> **Records to process**
----------------
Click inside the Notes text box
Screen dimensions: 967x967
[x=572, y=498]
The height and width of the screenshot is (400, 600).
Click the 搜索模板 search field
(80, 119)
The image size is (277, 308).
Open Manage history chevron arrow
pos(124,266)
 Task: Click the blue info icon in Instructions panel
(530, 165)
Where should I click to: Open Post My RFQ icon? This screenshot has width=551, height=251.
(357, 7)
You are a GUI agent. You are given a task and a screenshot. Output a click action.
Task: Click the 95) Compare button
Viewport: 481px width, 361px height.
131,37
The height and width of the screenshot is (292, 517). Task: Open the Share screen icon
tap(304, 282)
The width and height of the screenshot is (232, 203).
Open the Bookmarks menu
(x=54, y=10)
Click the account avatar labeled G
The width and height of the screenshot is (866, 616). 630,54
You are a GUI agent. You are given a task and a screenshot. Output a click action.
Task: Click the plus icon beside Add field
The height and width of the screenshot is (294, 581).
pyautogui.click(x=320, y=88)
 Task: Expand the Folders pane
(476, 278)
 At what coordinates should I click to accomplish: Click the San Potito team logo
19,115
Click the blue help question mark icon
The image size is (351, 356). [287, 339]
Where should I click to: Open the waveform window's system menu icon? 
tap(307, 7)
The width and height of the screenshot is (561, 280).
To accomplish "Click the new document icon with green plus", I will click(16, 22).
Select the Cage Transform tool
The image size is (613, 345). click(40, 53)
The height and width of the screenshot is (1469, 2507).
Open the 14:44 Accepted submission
----------------
> **Description of the task**
Could you retype all of the data above, line for line, with every character unchanged?

> **Output for this exercise**
Click inside the Notes text box
Screen dimensions: 967x967
[x=572, y=498]
The height and width of the screenshot is (400, 600).
Click the 搜索模板 search field
(80, 119)
The image size is (277, 308).
Open Manage history chevron arrow
pos(124,266)
 Task: Click the blue info icon in Instructions panel
(530, 165)
Where should I click to: Open Post My RFQ icon? This screenshot has width=551, height=251.
(357, 7)
You are a GUI agent. You are given a task and a screenshot. Output a click action.
Task: Click the 95) Compare button
Viewport: 481px width, 361px height.
131,37
The height and width of the screenshot is (292, 517). Task: Open the Share screen icon
tap(304, 282)
The width and height of the screenshot is (232, 203).
Open the Bookmarks menu
(x=54, y=10)
Click the account avatar labeled G
The width and height of the screenshot is (866, 616). 630,54
You are a GUI agent. You are given a task and a screenshot. Output a click action.
Task: Click the plus icon beside Add field
The height and width of the screenshot is (294, 581).
pyautogui.click(x=320, y=88)
 Task: Expand the Folders pane
(476, 278)
 At what coordinates should I click to accomplish: Click the San Potito team logo
19,115
Click the blue help question mark icon
The image size is (351, 356). [287, 339]
Where should I click to: Open the waveform window's system menu icon? 
tap(307, 7)
The width and height of the screenshot is (561, 280).
To accomplish "Click the new document icon with green plus", I will click(16, 22).
Select the Cage Transform tool
The image size is (613, 345). click(40, 53)
The height and width of the screenshot is (1469, 2507).
Open the 14:44 Accepted submission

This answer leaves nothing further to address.